Com os avanços tecnológicos, principalmente da internet, as formas de se compartilhar objetos, conteúdos e até a sua própria casa, além da colaboração na hora de ajudar outras pessoas, são potencializadas com a conectividade. Nessa nova era, além de mudar a nossa relação com o consumo, deixando-o mais consciente, nos deparamos com a criação de novos modelos de gestão dos nossos empreendimentos, como o coworkings.

Assim, precisamos ser capazes de criar ambientes virtuais para a comunicação entre os membros das diversas equipes envolvidas no planejamento, desenvolvimento e conclusão de um projeto. Este tipo de ambiente possibilita também, caso haja necessidade, a participação de especialistas altamente qualificados, especialmente mobilizados para atender as demandas de um projeto desafiador. Além, é claro, de permitir a interação ativa dos financiadores e dos beneficiários, para que o projeto esteja sempre alinhado com suas expectativas.
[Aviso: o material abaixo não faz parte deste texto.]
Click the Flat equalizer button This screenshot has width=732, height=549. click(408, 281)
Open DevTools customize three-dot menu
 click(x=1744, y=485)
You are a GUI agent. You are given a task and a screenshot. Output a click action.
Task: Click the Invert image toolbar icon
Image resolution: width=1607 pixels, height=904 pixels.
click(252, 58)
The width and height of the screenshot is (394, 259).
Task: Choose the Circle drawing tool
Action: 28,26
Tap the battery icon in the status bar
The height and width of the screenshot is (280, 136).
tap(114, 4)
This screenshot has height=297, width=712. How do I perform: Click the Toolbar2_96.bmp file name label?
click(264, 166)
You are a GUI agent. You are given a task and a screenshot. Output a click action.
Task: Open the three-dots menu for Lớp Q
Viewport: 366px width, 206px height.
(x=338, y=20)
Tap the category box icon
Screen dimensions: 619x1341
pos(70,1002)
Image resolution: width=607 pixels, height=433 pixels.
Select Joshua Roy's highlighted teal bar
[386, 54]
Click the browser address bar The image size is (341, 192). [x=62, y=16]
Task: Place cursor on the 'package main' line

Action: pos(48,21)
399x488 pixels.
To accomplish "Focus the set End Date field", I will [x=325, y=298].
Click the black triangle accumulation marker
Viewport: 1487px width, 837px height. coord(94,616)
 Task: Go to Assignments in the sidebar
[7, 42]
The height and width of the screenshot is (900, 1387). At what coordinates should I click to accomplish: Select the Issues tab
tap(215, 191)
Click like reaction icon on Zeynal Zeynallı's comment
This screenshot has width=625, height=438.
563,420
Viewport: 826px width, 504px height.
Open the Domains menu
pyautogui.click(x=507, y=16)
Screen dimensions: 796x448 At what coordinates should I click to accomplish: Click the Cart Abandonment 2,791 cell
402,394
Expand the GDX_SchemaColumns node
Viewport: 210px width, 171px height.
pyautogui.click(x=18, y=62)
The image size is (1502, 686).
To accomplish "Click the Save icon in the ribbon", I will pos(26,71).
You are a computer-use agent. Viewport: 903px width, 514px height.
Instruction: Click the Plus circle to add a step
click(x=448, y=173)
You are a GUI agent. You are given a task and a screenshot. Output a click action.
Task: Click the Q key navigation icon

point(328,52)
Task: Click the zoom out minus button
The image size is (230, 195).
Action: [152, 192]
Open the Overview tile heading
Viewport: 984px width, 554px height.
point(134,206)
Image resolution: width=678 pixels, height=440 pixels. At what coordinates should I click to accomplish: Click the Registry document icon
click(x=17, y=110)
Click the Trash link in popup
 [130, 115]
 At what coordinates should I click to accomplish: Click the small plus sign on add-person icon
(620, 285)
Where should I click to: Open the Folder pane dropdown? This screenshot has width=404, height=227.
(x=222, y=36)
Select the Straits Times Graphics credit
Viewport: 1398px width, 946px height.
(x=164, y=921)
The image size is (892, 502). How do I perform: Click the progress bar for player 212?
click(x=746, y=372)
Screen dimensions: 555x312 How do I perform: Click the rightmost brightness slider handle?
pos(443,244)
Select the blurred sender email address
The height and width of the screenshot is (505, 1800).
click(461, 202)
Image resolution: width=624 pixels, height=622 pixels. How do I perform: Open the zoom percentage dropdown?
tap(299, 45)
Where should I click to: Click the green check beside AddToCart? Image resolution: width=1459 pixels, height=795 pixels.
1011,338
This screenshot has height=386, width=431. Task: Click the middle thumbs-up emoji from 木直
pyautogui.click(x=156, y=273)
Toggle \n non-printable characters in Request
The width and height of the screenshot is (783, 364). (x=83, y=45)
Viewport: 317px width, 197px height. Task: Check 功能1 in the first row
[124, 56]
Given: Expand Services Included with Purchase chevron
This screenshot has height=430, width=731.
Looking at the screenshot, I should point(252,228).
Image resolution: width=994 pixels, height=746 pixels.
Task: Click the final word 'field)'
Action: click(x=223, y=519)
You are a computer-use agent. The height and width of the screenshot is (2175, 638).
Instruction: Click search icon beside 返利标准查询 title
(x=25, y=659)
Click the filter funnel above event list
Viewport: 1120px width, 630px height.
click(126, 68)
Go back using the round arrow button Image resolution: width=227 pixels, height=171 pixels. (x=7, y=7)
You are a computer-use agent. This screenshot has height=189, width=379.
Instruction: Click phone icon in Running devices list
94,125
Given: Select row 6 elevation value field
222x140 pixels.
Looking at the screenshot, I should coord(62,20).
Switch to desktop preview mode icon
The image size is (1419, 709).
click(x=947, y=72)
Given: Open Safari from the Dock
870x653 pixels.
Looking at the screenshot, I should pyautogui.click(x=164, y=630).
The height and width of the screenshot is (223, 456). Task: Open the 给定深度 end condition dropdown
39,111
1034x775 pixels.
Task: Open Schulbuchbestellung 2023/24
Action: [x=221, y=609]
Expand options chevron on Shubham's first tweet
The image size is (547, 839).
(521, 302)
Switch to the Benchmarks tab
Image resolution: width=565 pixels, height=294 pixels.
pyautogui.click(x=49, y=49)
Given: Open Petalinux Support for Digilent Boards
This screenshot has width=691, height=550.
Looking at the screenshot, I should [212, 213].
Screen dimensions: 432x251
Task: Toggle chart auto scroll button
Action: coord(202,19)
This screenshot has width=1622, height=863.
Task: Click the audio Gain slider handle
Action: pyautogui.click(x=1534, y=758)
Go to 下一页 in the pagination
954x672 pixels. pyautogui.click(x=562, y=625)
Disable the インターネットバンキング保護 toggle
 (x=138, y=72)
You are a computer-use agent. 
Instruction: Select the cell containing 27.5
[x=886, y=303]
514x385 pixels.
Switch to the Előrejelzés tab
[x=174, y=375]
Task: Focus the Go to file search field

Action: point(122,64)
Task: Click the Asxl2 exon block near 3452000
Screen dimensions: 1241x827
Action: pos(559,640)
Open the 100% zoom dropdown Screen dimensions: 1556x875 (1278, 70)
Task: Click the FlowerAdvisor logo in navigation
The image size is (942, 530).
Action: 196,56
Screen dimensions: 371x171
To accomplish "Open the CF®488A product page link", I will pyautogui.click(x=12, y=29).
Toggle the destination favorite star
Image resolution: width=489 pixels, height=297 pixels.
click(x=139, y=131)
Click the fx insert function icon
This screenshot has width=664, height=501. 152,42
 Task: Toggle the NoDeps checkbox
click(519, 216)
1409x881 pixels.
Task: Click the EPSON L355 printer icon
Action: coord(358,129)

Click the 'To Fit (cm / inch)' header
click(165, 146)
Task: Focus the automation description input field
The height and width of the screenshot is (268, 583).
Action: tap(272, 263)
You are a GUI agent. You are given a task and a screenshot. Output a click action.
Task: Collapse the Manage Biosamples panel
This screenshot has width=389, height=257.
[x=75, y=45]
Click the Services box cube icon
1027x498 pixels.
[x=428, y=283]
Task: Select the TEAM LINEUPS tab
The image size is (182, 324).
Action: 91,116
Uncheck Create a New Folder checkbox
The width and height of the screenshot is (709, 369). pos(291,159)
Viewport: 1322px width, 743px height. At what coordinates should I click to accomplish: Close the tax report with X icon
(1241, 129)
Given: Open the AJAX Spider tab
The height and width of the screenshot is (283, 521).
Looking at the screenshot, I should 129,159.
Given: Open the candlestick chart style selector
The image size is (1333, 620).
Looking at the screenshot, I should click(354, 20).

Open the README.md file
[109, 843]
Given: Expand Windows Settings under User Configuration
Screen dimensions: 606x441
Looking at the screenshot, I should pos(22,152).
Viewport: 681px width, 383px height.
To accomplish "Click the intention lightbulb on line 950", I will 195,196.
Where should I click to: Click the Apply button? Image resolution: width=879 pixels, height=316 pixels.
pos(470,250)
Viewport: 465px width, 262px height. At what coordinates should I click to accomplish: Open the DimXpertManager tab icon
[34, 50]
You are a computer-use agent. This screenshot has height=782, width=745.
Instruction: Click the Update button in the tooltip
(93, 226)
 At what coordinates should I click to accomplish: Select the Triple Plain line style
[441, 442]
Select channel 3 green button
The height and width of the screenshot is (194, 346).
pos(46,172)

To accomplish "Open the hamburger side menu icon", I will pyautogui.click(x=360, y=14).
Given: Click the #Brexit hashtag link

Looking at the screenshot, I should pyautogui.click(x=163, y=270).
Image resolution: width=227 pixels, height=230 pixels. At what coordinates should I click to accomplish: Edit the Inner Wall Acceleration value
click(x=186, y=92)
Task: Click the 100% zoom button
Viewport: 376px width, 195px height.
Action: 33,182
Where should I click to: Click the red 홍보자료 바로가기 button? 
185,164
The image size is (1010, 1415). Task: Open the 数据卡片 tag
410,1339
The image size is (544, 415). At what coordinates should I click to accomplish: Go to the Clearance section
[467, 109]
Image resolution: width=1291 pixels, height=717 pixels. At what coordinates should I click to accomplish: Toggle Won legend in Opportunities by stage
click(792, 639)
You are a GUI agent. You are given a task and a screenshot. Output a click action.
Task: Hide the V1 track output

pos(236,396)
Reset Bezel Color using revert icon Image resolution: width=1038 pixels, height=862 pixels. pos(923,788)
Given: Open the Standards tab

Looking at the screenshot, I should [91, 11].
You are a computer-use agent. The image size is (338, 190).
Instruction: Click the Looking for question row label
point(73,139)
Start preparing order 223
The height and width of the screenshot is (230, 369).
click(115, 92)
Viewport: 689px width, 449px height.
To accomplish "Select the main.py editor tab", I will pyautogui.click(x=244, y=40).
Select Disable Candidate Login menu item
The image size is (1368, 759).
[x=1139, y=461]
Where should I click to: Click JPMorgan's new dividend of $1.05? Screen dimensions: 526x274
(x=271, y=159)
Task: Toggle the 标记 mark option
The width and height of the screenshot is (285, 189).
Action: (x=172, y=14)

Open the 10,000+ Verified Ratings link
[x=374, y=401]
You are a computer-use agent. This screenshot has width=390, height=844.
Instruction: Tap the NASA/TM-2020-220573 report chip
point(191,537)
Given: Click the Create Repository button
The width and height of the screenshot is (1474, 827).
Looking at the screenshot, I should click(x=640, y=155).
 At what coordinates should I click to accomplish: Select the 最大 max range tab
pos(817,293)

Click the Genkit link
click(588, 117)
Por isso é que as plataformas de colaboração estão cada vez mais em alta. Muitas vezes, não é necessário um grande investimento para colocar uma ideia na rua. Por meio de redes de financiamento coletivo, milhares de pessoas podem ser impactadas por algum projeto e se sentirem estimuladas a colaborarem financeiramente com uma proposta inovadora. Dessa maneira, os empreendedores sociais podem receber pequenas quantias de dinheiro de uma grande quantidade de pessoas, tendo o potencial de arrecadar o equivalente ao que apenas grandes investidores poderiam colocar naquela ideia.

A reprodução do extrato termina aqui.